Parents on the edge
A diagnosis of cancer means an abrupt change to the life of the whole family: parents and children spend months travelling between home and hospital, and are under extreme stress during this time. Most patients are young children who need their parents every day during their long therapy. Legally, parents of seriously ill children are now entitled to 14 weeks of care leave. However, in the case of cancer therapy, which can last for a year or more, this time is simply not sufficient. More flexible forms of work are needed to further relieve parents. If employees are finding it easy to work from home during the pandemic, why not parents of children with cancer in the longer term?
However, parents are not only faced with major organisational and psychological challenges: there are also unexpected expenses that put a strain on the family budget and can cause families existential hardship. These include additional costs for hospital visits, deductibles, having to eat out, care for siblings and psychosocial support, which are often not covered by health or social insurance. As if this were not stressful enough, some parents find out that part of the therapy costs are not reimbursed by the health insurance companies. This can be extremely demoralising at a time when everything necessarily revolves around the sick child and parents often have little strength and energy left for anything else.
“It pulled the rug out from under our feet”
Interview with Susanne Mattle Rohrer, affected mother
Fighting loneliness
Children and adolescents suffering from cancer are torn away from their normal social environment by months of therapy. Intensive hospital stays are followed by weeks and months of recovery. During this time, they are often unable to attend school or meet up with friends – the effort could simply be too much for them and the risk of being infected too great. Many of them therefore simply cannot keep up in class, may even have to repeat a year and naturally suffer from the lack of contact to their classmates. There are of course offers of teaching in the hospitals, but concepts vary from canton to canton and can in no way replace the familiar social environment.
Things get even more difficult when those affected are isolated at home and cannot go to school or can only do so sporadically. Here, the coronavirus crisis has shown that online teaching with classmates is absolutely feasible. If this were available to children and young people with cancer in the longer term, those affected might not lose touch either educationally or socially, as has often been the case to date.
“I would like specific offers and measures for entering working life”
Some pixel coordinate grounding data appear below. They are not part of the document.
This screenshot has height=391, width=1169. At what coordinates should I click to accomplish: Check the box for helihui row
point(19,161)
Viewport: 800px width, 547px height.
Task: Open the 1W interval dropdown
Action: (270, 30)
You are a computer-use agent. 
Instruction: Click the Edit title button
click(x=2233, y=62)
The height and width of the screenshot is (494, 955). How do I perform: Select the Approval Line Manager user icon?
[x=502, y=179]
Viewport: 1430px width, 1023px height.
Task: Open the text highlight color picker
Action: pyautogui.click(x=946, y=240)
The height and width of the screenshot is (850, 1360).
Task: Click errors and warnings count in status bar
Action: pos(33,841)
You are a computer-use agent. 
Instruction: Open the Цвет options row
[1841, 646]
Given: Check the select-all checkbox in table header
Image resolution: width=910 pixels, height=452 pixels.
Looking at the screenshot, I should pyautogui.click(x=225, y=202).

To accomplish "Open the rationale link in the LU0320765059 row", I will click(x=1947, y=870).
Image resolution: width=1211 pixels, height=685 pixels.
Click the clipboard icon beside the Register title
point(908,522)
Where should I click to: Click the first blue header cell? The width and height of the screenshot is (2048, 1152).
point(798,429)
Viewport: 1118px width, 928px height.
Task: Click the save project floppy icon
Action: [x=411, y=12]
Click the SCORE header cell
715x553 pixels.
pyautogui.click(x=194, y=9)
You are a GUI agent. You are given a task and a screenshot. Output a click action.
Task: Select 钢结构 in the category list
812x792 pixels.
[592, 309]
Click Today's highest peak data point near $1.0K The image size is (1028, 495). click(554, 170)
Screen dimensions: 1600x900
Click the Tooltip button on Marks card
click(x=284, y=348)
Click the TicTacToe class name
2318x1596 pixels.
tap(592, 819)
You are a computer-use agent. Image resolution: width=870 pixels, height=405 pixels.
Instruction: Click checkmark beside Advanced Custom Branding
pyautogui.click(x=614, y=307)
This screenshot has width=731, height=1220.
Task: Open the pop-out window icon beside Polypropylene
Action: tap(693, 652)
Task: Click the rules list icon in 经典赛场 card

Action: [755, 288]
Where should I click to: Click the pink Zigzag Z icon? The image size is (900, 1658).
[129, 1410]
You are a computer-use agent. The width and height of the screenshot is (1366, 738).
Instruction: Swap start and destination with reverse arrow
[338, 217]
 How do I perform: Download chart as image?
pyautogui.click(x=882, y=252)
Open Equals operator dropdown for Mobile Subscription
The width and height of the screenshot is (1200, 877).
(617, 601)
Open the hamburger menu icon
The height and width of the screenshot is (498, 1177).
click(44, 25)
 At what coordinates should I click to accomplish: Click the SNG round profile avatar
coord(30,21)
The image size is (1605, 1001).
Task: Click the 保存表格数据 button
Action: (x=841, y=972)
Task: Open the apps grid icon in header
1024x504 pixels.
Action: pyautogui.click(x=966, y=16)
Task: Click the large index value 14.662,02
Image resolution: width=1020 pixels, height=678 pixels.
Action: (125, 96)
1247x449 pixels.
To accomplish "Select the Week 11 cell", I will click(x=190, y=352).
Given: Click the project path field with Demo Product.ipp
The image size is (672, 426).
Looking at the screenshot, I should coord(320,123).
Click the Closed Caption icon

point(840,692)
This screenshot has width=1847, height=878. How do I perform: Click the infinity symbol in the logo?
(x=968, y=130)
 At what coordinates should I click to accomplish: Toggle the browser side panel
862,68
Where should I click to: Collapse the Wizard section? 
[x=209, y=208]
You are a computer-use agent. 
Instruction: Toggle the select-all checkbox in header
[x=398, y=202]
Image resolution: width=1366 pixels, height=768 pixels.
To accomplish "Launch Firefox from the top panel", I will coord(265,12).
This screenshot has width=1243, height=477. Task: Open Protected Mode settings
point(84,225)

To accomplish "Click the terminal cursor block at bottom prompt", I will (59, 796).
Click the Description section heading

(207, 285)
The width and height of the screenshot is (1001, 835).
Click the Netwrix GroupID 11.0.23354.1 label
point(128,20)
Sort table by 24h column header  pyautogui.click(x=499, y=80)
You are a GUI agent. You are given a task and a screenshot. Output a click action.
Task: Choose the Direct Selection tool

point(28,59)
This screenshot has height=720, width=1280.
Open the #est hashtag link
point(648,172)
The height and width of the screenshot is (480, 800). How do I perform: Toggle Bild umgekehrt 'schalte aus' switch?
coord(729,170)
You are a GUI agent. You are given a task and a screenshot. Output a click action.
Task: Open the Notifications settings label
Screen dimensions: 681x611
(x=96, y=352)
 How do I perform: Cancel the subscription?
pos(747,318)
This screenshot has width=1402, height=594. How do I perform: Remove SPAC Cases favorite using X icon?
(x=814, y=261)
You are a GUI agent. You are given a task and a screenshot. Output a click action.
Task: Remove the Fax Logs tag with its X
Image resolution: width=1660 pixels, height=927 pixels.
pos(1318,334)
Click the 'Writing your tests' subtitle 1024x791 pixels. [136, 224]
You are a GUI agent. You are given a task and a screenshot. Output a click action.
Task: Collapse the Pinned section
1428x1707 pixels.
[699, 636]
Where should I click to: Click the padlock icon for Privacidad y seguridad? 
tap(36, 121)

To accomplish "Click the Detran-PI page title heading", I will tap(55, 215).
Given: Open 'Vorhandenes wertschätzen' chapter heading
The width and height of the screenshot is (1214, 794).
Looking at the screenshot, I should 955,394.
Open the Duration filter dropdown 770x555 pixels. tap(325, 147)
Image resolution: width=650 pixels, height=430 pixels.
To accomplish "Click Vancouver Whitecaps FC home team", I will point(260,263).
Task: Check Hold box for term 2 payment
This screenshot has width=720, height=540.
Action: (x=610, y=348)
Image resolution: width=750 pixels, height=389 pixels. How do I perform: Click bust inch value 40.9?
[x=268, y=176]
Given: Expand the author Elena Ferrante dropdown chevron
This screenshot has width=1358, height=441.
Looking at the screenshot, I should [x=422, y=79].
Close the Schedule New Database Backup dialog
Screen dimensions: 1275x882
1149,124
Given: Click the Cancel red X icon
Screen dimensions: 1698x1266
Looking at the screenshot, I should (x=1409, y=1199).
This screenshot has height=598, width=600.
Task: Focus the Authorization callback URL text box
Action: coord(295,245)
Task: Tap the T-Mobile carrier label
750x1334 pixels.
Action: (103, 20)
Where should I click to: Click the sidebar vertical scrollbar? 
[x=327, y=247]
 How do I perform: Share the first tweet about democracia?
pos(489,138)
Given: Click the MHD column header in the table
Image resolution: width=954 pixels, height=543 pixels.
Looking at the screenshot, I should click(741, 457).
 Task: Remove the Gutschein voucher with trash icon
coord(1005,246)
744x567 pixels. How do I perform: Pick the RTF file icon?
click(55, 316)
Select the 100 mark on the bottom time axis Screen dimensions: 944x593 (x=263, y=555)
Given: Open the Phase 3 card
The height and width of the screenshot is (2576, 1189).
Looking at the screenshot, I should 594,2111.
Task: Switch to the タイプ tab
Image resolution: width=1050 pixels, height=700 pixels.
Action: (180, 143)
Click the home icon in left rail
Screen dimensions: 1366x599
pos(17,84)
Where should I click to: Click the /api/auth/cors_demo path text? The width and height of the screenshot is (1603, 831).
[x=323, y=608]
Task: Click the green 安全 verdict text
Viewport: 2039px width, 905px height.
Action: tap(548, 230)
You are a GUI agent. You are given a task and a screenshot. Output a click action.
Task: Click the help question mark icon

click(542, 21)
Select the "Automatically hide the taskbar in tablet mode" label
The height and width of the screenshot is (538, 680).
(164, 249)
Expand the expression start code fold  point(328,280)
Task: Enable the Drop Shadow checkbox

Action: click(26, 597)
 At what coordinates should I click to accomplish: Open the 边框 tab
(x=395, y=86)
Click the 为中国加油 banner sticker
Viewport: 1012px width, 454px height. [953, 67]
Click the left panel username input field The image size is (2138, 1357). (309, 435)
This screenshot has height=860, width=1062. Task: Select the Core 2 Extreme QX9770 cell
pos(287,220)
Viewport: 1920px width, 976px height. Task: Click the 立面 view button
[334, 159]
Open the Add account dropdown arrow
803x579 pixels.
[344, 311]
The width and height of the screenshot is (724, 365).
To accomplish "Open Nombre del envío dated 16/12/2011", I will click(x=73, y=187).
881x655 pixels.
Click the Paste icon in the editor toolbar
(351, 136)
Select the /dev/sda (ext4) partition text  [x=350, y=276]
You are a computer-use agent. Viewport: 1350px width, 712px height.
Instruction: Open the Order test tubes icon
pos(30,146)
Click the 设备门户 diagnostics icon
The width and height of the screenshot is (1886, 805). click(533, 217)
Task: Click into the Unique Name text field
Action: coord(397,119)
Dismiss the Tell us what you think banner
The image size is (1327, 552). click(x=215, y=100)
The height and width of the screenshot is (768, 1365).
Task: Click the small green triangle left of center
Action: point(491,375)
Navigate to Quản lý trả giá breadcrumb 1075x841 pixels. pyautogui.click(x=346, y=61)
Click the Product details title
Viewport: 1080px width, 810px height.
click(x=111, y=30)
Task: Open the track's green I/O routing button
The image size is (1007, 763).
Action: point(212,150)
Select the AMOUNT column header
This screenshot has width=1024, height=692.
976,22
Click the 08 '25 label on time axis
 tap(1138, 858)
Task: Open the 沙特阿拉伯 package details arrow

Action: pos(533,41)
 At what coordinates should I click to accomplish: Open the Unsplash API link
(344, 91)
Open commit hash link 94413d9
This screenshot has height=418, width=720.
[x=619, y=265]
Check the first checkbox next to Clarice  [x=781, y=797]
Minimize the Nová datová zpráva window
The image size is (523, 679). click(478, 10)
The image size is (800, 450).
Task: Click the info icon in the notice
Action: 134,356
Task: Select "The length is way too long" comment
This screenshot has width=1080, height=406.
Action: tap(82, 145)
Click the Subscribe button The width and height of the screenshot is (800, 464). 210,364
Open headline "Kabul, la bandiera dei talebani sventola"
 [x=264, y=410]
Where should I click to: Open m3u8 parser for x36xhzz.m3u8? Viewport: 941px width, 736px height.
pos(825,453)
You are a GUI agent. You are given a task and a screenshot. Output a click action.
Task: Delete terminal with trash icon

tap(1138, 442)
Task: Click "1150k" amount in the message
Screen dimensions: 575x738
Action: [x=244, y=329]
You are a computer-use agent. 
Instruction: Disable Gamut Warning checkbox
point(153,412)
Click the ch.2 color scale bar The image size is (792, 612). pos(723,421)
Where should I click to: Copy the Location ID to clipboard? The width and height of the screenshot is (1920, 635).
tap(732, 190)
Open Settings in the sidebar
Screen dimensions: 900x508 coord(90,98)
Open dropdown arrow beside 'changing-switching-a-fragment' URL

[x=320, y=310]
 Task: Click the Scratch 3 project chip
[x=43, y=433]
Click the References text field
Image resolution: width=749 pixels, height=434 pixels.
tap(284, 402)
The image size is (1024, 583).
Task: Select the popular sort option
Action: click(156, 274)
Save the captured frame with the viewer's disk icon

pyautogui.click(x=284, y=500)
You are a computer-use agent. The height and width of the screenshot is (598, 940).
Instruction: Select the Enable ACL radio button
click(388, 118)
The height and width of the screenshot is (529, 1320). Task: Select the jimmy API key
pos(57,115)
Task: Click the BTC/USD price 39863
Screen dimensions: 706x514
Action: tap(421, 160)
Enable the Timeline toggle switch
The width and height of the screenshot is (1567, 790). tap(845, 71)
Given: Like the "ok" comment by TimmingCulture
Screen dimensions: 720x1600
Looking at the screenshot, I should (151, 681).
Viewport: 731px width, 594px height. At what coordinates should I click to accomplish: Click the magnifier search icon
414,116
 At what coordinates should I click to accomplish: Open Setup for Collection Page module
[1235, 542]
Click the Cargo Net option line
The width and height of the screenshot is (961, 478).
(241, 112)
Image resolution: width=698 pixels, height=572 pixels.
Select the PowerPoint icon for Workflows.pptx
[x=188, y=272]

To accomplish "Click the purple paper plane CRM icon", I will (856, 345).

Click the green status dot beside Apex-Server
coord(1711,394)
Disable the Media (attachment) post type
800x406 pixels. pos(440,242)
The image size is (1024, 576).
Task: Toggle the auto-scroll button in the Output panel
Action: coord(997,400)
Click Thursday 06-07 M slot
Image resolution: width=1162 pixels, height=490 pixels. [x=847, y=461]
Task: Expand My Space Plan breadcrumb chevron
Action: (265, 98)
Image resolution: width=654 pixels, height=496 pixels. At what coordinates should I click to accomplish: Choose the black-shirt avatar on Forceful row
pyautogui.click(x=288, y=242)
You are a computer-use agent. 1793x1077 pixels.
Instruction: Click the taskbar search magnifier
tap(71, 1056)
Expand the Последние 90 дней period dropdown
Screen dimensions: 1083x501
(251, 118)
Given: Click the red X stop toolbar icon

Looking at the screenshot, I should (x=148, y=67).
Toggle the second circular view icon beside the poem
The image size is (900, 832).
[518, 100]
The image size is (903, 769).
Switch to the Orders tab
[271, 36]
Interview with Delia Mazuret, Survivor
Childhood cancer is a rare disease
Children and adolescents develop more than 50 different types of cancer, the most common being leukaemia, tumours in the brain and spinal cord, and lymphomas. Childhood cancer is different from adult cancer and is a rare disease. Four out of five children and adolescents with cancer can be cured nowadays thanks to medical advances. Nevertheless, one child still dies from cancer almost every week in Switzerland. This means that cancer – after accidents – is still the most frequent disease-related cause of death in this age group. In addition, there is a risk that many affected people suffer permanently from the late effects of the disease and their treatment, even after successful therapy. Cancer often accompanies them and their families throughout their lives.
Parents and children are in urgent need of more support
The situation of a whole family can change permanently even after successful cancer therapy. If the late effects mean it is no longer possible for a cancer patient to return to his/her former life, for example in the case of a brain tumour, there are many questions that need to be asked with regard to educational and professional perspectives. Sometimes parents and survivors do not know where to turn and what help they are entitled to. Even though many of those affected manage to complete training despite their limitations, it is not always possible to find a job on the regular labour market. And it sometimes takes years for some to notice that their performance is declining because the late effects are increasing. On the other hand, parents whose children will never be able to stand on their own two feet or be financially independent, face challenges throughout their lives and often feel left alone. Therefore, there is an urgent need for more contact points that provide survivors and their parents with psychological and socio-legal counselling, and offer effective and long-term support when it comes to professional integration and their working lives.
“Losing contact with school can lead to difficulties”
Interview (in German) with Fausto Moser* affected father
“Treating cancer is a marathon, not a sprint”
Interview with Eva Maria Tinner, MD
The late effects of childhood cancer
Whereas in the past the focus was on healing and survival, today it is increasingly on questions of the quality of life after intensive therapy. Up to 80 per cent of former childhood cancer patients (survivors) still suffer from the physical and psychological consequences of the disease and therapy as adults. A child’s risk of complications later in life depends on the therapy received and the child’s predisposition. Survivors are often insufficiently informed about the risks because there is still a lack of structured and comprehensive follow-up care in Switzerland. The exchange of information is often not optimally guaranteed, particularly during the transition from paediatric to adult medicine. This means that an important opportunity is being missed to detect late effects at an early stage through regular and personalised follow-up consultations and to treat them in a much better way. In order to remedy this situation, Childhood Cancer Switzerland has set up a national competence centre that advises and supports survivors and their parents, offers a wide range of networking and exchange opportunities, and represents their interests.